WORK TO COMPLETE:
Reproduce the records below with "link" swapped for "hyperlink", leaving every other character as it stands.

INFORMATION PROVIDED:
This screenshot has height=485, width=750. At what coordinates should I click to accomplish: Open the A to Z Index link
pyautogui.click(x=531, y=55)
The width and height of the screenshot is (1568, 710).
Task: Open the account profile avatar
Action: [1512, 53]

EXERCISE ANSWER:
This screenshot has height=485, width=750. At what coordinates should I click to accomplish: Open the A to Z Index hyperlink
pyautogui.click(x=531, y=55)
The width and height of the screenshot is (1568, 710).
Task: Open the account profile avatar
Action: [1512, 53]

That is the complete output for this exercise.